Im Unterschied zu vielen anderen Start-ups im Energiesektor setzt Solago bislang vollständig auf Eigenfinanzierung (Bootstrapping) und verzichtet auf externe Investoren. Nach Angaben der Gründer war diese Strategie von Beginn an bewusst gewählt, um Entscheidungsfreiheit und Flexibilität zu erhalten. Das Unternehmen betont, dass profitables Wachstum und eine konsequente Fokussierung auf rentable Geschäftsbereiche im Mittelpunkt stehen. Bereiche, die sich als nicht profitabel erwiesen, wurden nach eigenen Angaben frühzeitig eingestellt.

Die Entscheidung gegen externe Kapitalgeber bringt jedoch auch Einschränkungen mit sich. So kann das Unternehmen nach eigenen Angaben bei Neueinstellungen, Flächenerweiterungen oder größeren Investitionen nicht immer so schnell agieren wie kapitalstärkere Wettbewerber. Die Gründer empfehlen anderen Unternehmen, trotz begrenzter Mittel möglichst früh in qualifiziertes Personal und klare Strukturen zu investieren, um Wachstumsphasen besser zu bewältigen.

Marktentwicklung und internationale Perspektiven

Solago plant, das Produktportfolio im Bereich Photovoltaik und ergänzende Energietechnik weiter auszubauen. Für die kommenden Jahre kündigt das Unternehmen an, verstärkt internationale Märkte wie Belgien, die Niederlande und Österreich zu adressieren. Die Markteintrittsstrategie und die geplanten Investitionen in diesen Ländern wurden bislang nicht im Detail veröffentlicht.
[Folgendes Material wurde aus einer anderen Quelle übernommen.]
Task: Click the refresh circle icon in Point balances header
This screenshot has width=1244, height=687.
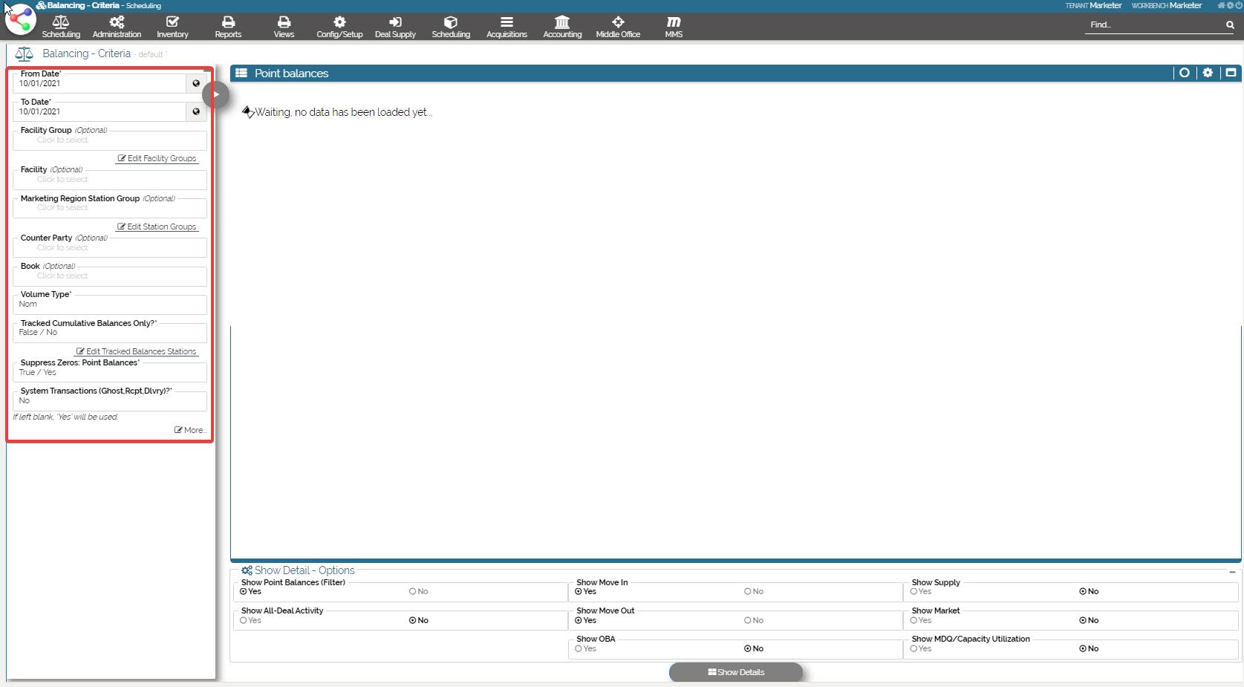Action: pos(1185,73)
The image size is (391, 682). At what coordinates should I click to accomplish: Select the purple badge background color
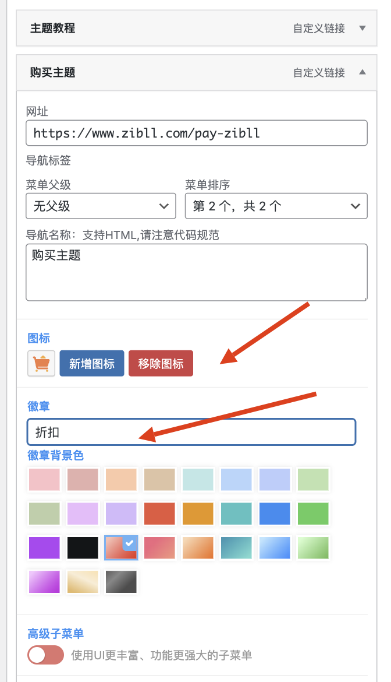(44, 547)
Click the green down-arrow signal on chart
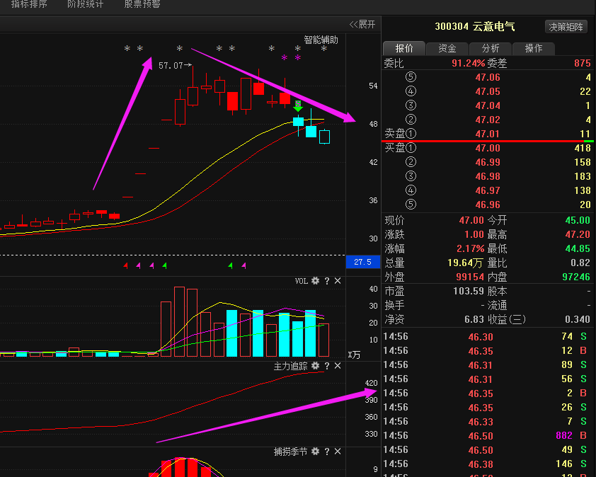 298,108
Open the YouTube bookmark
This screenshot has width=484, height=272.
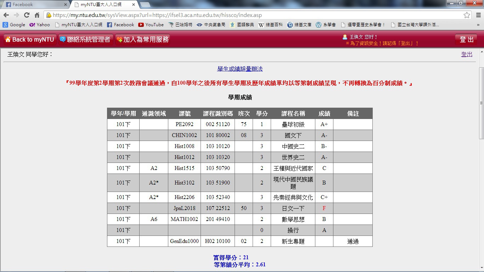point(151,25)
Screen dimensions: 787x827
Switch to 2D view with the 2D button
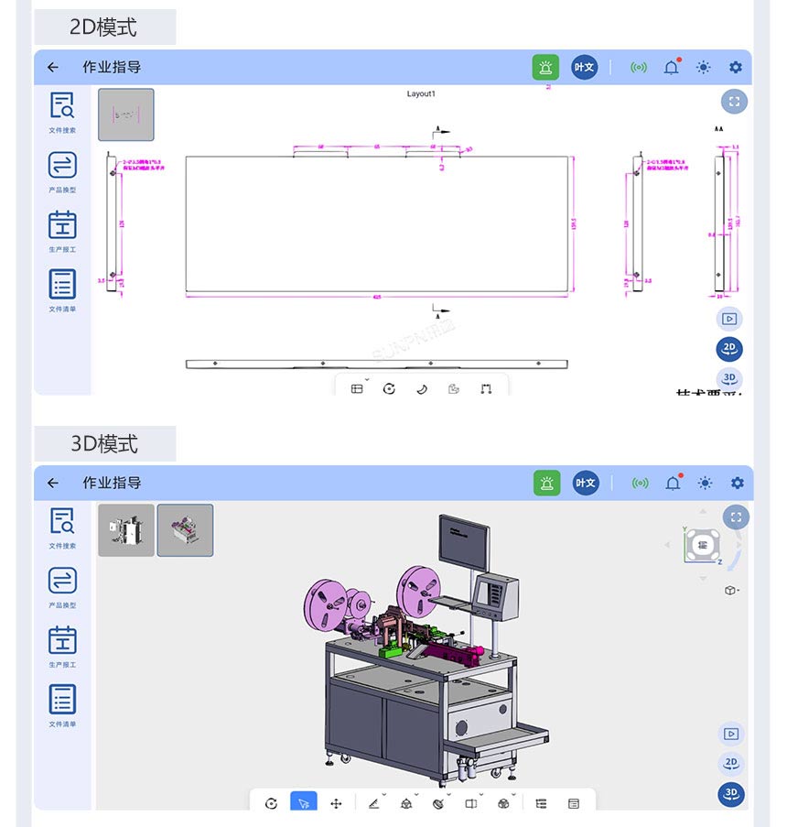730,762
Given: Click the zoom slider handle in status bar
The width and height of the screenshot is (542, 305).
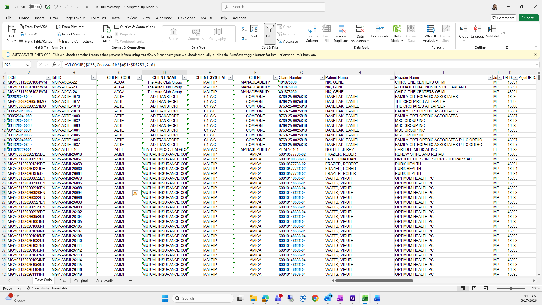Looking at the screenshot, I should coord(510,288).
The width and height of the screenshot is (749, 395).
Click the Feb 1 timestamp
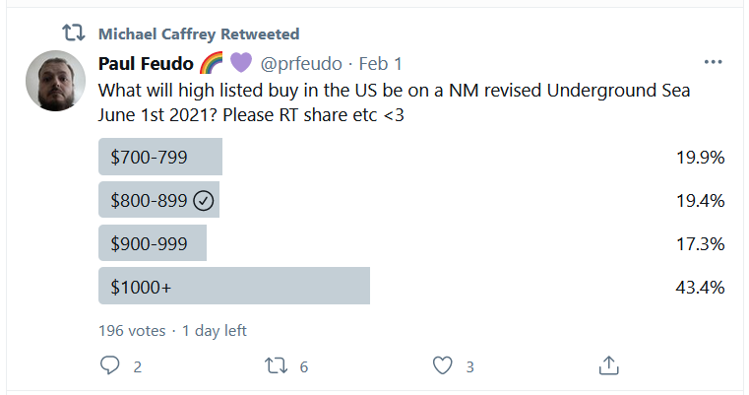tap(381, 64)
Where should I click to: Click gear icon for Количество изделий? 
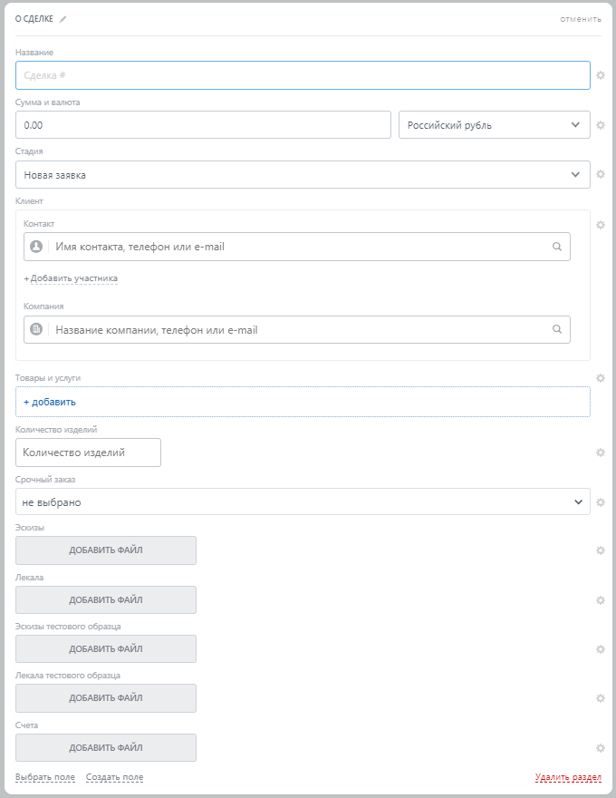click(600, 453)
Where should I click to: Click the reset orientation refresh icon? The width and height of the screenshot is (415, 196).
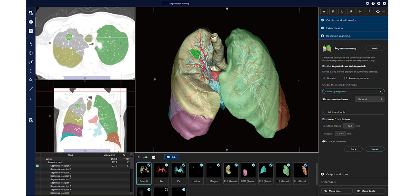click(378, 11)
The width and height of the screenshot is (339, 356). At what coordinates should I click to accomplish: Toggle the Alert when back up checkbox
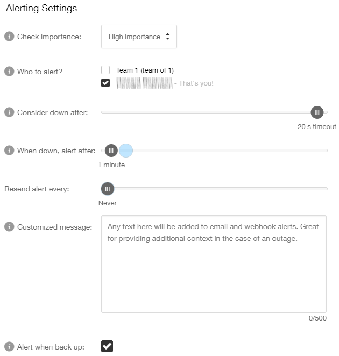click(x=107, y=346)
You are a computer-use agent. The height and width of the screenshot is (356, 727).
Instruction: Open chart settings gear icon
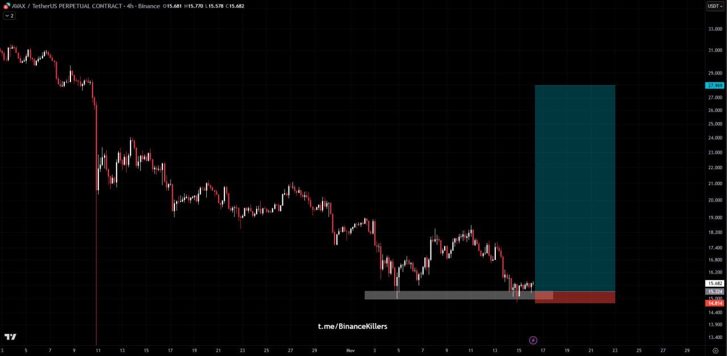click(x=715, y=351)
Die Unternehmensleitung sieht weiterhin erhebliches Wachstumspotenzial im europäischen Solarmarkt, verweist jedoch auf die Notwendigkeit, das Preis-Leistungs-Verhältnis für Kundinnen und Kunden kontinuierlich zu optimieren.

Die Entwicklung von Solago steht beispielhaft für einen Trend, bei dem junge Unternehmen im Energiesektor versuchen, ohne klassische Risikokapitalfinanzierung zu wachsen. In der deutschen Start-up-Landschaft sind jedoch weiterhin zahlreiche Unternehmen auf externe Finanzierungsrunden angewiesen, wie etwa in aktuellen Berichten zu Investitionen und Übernahmen dokumentiert wird.

Offene Fragen und Einordnung

Die Angaben zu Umsatz, Beschäftigtenzahl und Lagerkapazität beruhen auf Unternehmensangaben und konnten bislang nicht unabhängig verifiziert werden. Auch zur tatsächlichen Profitabilität und zur Entwicklung der Margen liegen keine öffentlich zugänglichen Finanzberichte vor. Es bleibt offen, wie sich das Wachstum von Solago im Vergleich zu kapitalstärkeren Wettbewerbern langfristig entwickelt und ob die Eigenfinanzierung bei einer weiteren Expansion in internationale Märkte ausreicht.

Für den deutschen und europäischen Photovoltaikmarkt bleibt relevant, wie sich Anbieter mit unterschiedlichen Finanzierungsmodellen behaupten und welche Rolle Eigenkapitalstrategien künftig spielen. Die weitere Entwicklung von Solago dürfte auch davon abhängen, wie sich regulatorische Rahmenbedingungen, Förderprogramme und die Nachfrage nach dezentralen Energielösungen in Europa verändern.

Der Begriff Bootstrapping bezeichnet die Unternehmensfinanzierung ausschließlich aus eigenen Mitteln, ohne externe Investoren oder Fremdkapital. Diese Strategie ermöglicht eine hohe Unabhängigkeit bei Entscheidungen, begrenzt jedoch das Wachstumstempo und die Investitionsmöglichkeiten. Im Technologiesektor ist Bootstrapping vor allem bei Unternehmen verbreitet, die frühzeitig profitabel arbeiten können oder auf margenstarke Nischenprodukte setzen. Im Vergleich zu klassischen Venture-Capital-finanzierten Start-ups sind bootstrapped Unternehmen weniger abhängig von externen Erwartungen, tragen jedoch das volle unternehmerische Risiko selbst.